■ TASK DETAILS
Please go line by line and repeat the data below exactly, with no images.

___ SOURCE RECORDS ___

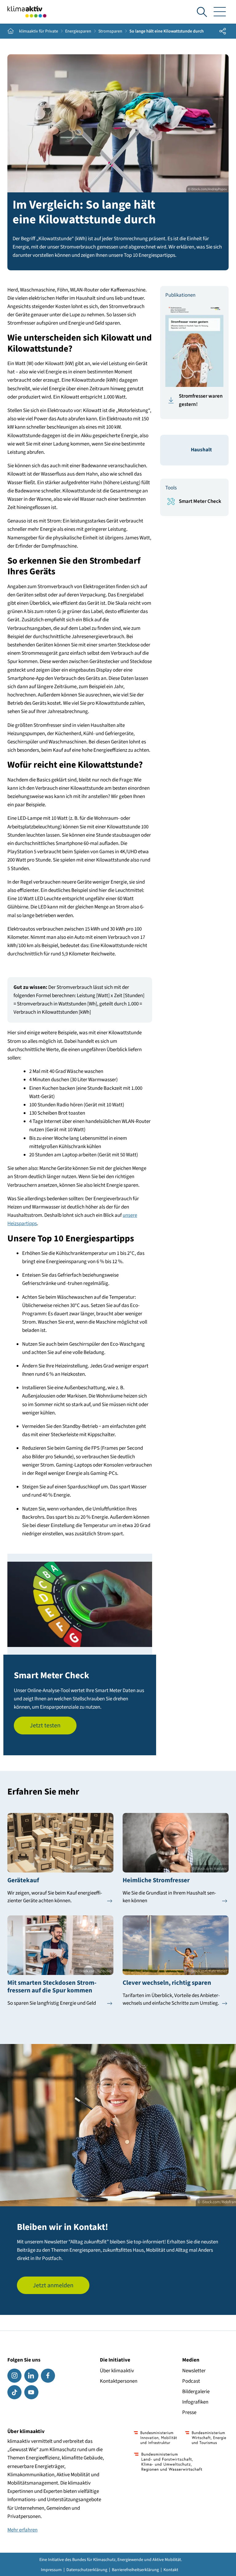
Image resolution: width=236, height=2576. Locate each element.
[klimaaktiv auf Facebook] (48, 2376)
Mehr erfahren (22, 2530)
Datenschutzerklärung (86, 2570)
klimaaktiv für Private (38, 31)
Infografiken (195, 2402)
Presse (189, 2412)
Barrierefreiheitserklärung (135, 2570)
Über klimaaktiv (117, 2370)
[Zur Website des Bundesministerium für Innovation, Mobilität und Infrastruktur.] (155, 2437)
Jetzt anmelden (53, 2285)
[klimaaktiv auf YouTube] (31, 2392)
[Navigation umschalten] (220, 12)
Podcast (191, 2381)
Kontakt (170, 2570)
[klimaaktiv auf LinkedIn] (31, 2376)
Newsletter (194, 2370)
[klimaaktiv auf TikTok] (14, 2392)
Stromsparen (110, 31)
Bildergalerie (196, 2391)
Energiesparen (78, 31)
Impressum (51, 2570)
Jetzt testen (45, 1725)
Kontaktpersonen (118, 2381)
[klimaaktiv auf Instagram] (14, 2376)
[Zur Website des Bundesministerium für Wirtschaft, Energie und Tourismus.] (206, 2437)
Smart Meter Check (200, 501)
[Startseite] (27, 12)
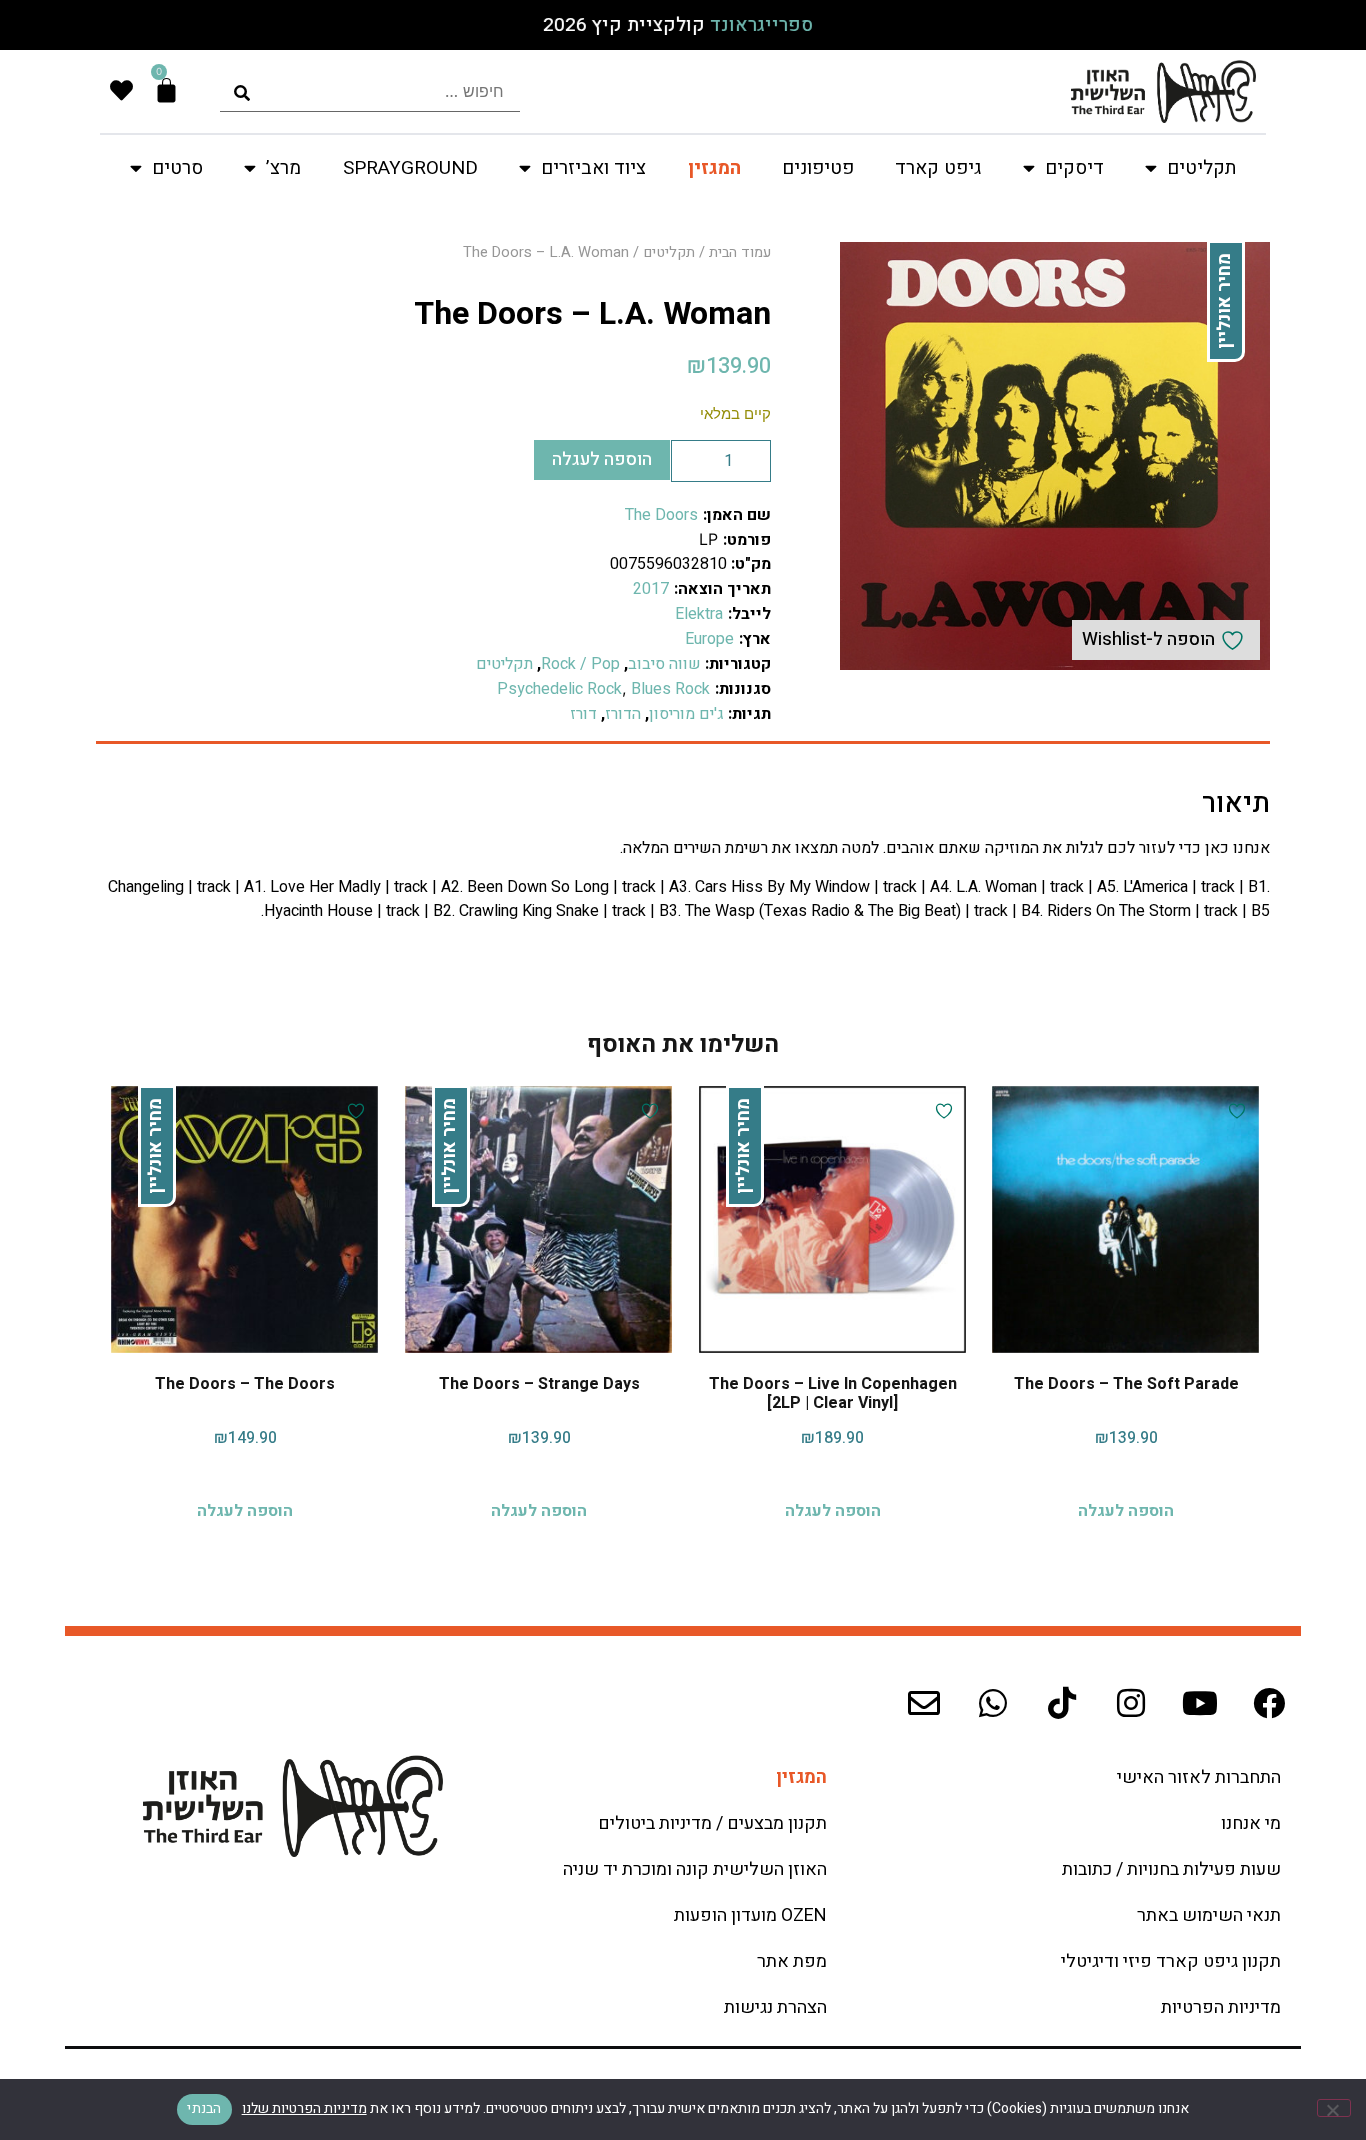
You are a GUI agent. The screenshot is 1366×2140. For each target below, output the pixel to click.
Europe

___

■ ANSWER AREA
Image resolution: width=236, height=2576. Locate each element.
[klimaaktiv auf Facebook] (48, 2376)
Mehr erfahren (22, 2530)
Datenschutzerklärung (86, 2570)
klimaaktiv für Private (38, 31)
Infografiken (195, 2402)
Presse (189, 2412)
Barrierefreiheitserklärung (135, 2570)
Über klimaaktiv (117, 2370)
[Zur Website des Bundesministerium für Innovation, Mobilität und Infrastruktur.] (155, 2437)
Jetzt anmelden (53, 2285)
[klimaaktiv auf YouTube] (31, 2392)
[Navigation umschalten] (220, 12)
Podcast (191, 2381)
Kontakt (170, 2570)
[klimaaktiv auf LinkedIn] (31, 2376)
Newsletter (194, 2370)
[klimaaktiv auf TikTok] (14, 2392)
Stromsparen (110, 31)
Bildergalerie (196, 2391)
Energiesparen (78, 31)
Impressum (51, 2570)
Jetzt testen (45, 1725)
Kontaktpersonen (118, 2381)
[klimaaktiv auf Instagram] (14, 2376)
[Zur Website des Bundesministerium für Wirtschaft, Energie und Tourismus.] (206, 2437)
Smart Meter Check (200, 501)
[Startseite] (27, 12)
You are a GUI agent. The screenshot is 1366×2140. For each target below, output the pixel to click.
Europe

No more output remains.